## EXERCISE OBJECTIVE
In the records below, locate the line containing "Task: Collapse the PROBLEM LIST section", then output that line and all later lines exactly, through the last one.

## EXERCISE MATERIAL
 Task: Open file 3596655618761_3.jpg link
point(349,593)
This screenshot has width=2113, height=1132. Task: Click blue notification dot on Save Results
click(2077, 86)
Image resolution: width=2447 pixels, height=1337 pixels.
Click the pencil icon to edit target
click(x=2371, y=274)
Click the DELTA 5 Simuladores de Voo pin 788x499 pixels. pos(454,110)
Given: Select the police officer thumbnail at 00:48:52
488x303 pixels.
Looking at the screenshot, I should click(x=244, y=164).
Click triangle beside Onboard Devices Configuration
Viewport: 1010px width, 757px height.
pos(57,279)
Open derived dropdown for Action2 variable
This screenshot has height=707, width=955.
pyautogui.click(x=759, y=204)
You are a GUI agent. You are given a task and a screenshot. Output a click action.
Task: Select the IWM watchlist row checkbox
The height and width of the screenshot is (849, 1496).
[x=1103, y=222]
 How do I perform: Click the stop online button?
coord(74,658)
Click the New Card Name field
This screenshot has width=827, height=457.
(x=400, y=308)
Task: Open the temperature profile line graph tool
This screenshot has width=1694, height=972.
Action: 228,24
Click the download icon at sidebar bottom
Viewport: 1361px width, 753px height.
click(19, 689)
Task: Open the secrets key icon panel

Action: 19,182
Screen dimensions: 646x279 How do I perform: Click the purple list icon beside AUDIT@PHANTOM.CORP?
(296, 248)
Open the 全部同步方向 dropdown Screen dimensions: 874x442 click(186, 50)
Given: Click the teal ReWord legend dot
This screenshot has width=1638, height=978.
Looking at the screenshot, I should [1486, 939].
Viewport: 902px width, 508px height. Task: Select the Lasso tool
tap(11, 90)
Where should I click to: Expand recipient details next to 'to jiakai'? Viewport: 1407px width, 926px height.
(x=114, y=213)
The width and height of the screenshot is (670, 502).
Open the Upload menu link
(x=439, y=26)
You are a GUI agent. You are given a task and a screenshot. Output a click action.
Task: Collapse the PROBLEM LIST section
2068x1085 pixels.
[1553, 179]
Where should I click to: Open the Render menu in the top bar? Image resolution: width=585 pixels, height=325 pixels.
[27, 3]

## EXPECTED ANSWER
Task: Collapse the PROBLEM LIST section
2068x1085 pixels.
[1553, 179]
Where should I click to: Open the Render menu in the top bar? Image resolution: width=585 pixels, height=325 pixels.
[27, 3]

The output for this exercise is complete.